• TO BE DONE:
Decide whether each statement agrees with the canning jars thread, answering yes or no and quoting the deciding words of the thread. (a) kevincali got about 100 bands and lids from the Salvation Army for about $5. (b) Broncosfan says the first Menards sale usually comes in early April. (c) jimb1972 says the new jars sold at stores come without lids and bands.

• QUOTED TEXT:
◇ ◇ ◇ ◇ ◇
# Canning jars



## icewolf (Apr 18, 2015)

I am putting in a larger garden this year and need to find a place to buy a bulk amount of wide mouth canning jars. In quart and pint size.


----------



## alterego (Jan 27, 2013)

Look on Craigslist first. Canning jars are expensive. My wife has bought cases from old women. Just make sure there are not chips in the glass at the lid seal.

Wide mouth jars go for 8 to 10 per dozen when on sale. The cheapest we seen last year was 7.99


----------



## Slippy (Nov 14, 2013)

Hey icewolf,
I've heard of a store that has many different things and is popular with many people all over this country. You may have heard of it or have one near you. I think its called Wal-Mart? (Just jacking with you icewolf! :joyous
Ball 12-Count Wide Mouth Quart Jars with Lids and Bands - Walmart.com


----------



## shootbrownelk (Jul 9, 2014)

Garage sales can be your friend. A lot of people get out of canning because of age, and because it's a lot of work. I've found plenty of them over the years. Just like Alterego said, check for chips on the jar rims by running your fingers around the edge, not at warp speed however!


----------



## kevincali (Nov 15, 2012)

Also check out thrift stores. Check for chips along the sealing edge (rim) and make SURE the bands/lids aren't rusty (if they come with them. No big deal if not, but better if they do)

I picked up about 100 bands and lids from the Salvation Army for about $5. A couple bands have rust but the rest look great. Lids I probably won't use, but I'll make jelly and use them on that. That way there won't a huge loss as I can go through jelly pretty damn quick!

I've also been known to buy at ace hardware. I get a $5 off card every once in a while, and normal price for jars in my area ace, is about $12.99. Brings the total to $8 and some change. Ralph's grocery store they're usually $18-$20!!!!

Definitely shop around.


----------



## jimb1972 (Nov 12, 2012)

I usually buy at Menards or Wal-Mart, don't forget if you are buying them used at garage sales to figure in the cost of the lids and bands if they are not included, the new $8-$10 ones at the stores come with them.


----------



## alterego (Jan 27, 2013)

A few years ago we seen a Craigslist add for canning jars for 50 cents a piece we drove to the woman's house about ten miles she was 80 plus and took us in the garage to show us her mason jars she wanted to sell. All blue and green. We gave them as presents to many people. There were several glass lids with zinc rings and a few brown ones. Check it out.


----------



## alterego (Jan 27, 2013)

She had dozens of the blue ones.


----------



## Broncosfan (Mar 2, 2014)

If your wanting new ones Menards is your best deal when they have them on sale about 3-4 times a year. Usually late May is the first sale. They beat Walmart by a couple dollars a case when on sale around $5 a case for pints. I have never had any luck buying used ones. I have seen them priced a lot higher than new ones so I don't waste my time. Also watch for Ball to put out coupons for lids and sometime jars. If I notice them on sale anytime soon I will post it.


----------
◇ ◇ ◇ ◇ ◇
• ENTRIES PROVIDED:
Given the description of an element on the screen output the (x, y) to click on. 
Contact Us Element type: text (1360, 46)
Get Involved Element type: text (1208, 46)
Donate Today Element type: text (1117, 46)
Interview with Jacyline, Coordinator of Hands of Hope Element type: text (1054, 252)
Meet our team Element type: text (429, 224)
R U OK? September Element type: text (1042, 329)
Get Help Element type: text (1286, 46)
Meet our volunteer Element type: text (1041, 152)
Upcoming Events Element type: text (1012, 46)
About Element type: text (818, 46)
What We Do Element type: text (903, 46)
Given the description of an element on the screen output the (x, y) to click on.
◇ ◇ ◇ ◇ ◇
• TASK RESULT:
(a) Yes: "I picked up about 100 bands and lids from the Salvation Army for about $5."
(b) No: "Usually late May is the first sale."
(c) No: "the new $8-$10 ones at the stores come with them."